Fabrice Scemama (fabrice.scemama@gesnet.net)
Mon, 06 Jul 1998 17:38:50 +0200


Afaik, no module was done about this.
But you might consider programming 2 scripts.

The first would retrieve all the URLs you want to search,
using LWP::Simple or LWP::UserAgent for example.

And the second would retrieve the first web page of
each URL, and then :
- look for any email (just grep the @ and verify it looks
  like an email, i.e. at least x@x.nic)
- if there's no email :
  - look for a possible <frameset somewhere, then launch
    child processes of the script for each frame untill an
    email is found
  - if there's still no email :
    - look if the URL is something like http://aaa.bbb.ccc/~yyy,
      then assume the email is yyy@bbb.ccc
    - if still no email and you really want one !
      - assume the email is webmaster@bbb.ccc (NOT recommended
        since you might not want to send a mail to webmaster@aol.com...)

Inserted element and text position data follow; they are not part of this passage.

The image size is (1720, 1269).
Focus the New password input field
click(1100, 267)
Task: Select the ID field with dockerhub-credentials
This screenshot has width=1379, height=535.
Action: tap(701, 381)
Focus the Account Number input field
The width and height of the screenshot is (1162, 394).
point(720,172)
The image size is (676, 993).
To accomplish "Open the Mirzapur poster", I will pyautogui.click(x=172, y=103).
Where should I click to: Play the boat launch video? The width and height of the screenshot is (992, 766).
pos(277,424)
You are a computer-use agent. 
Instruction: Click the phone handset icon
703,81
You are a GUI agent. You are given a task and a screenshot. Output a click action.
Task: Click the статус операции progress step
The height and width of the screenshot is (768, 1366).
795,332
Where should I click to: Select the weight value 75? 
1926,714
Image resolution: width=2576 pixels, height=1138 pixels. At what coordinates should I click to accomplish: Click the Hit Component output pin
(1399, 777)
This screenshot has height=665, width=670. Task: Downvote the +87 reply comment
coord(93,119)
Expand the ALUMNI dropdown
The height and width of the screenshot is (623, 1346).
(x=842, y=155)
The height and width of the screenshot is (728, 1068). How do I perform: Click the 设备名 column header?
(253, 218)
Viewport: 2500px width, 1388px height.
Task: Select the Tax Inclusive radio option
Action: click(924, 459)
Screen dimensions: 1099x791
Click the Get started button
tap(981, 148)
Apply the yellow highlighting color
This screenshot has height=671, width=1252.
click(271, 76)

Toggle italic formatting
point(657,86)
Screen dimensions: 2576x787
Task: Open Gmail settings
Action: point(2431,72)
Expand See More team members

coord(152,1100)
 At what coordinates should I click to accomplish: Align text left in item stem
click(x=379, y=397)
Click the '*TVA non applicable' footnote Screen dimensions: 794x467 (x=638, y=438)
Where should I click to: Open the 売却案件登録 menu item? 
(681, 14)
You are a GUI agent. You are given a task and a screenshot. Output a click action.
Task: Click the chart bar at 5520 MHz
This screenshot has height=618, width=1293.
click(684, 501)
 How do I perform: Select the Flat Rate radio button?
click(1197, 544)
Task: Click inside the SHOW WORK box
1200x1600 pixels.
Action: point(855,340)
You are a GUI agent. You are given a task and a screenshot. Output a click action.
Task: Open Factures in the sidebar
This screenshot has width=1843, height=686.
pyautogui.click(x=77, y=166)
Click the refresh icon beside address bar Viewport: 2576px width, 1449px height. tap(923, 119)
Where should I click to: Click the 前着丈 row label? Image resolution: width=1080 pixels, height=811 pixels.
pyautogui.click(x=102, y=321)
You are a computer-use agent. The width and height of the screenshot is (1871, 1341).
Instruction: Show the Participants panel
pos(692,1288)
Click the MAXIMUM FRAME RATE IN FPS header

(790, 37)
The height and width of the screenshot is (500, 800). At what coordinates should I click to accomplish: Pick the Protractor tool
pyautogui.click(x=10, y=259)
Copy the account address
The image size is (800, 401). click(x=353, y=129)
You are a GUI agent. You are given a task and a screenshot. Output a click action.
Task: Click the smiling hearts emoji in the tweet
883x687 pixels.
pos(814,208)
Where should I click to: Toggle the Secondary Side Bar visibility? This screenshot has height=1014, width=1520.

I don't know what you plan to do with that stuff, but you know,
you get nothing but troubles with spam (the second script has been
asked to me by a client, and of course, he got the troubles I had
forecasted he would have and... his company failed anyway).

Regards
Fabrice Scemama (Paris)


At 05:31 PM 7/6/98 +0500, Surat Singh Bhati wrote:
>Hi Listmembers,
>	I wan to develop a Email extracter , 
>I want to issue a query to a search engine (say altavista) for 
>a searc string , and want to get the Email address listed in all
>the resulting URL and sites.
>
>I have two problem,
>(1) Search the web for a search string.
>(2) Go deep into each result and 
>(3) Extract Email from these result.
>
>	Is there is any pre-written routine available for above task, 
>
>TIA
>-Surat Singh
>
>=====================================================
>=       Surat Singh Bhati (surat@indiamart.com)	    =
>=       InterMESH Systems                           =
>=       (Internet Solution Providers)               =  
>=       Voice   : +(91) 11-205-1719, 220-0349       =
>=       Fax     : +(91) 11-241-2591                 =
>=       Web Site: http://www.IndiaMART.com          =
>=                 http://travel.indiamart.com       =   
>=                 http://apparel.indiamart.com      =   
>=====================================================
>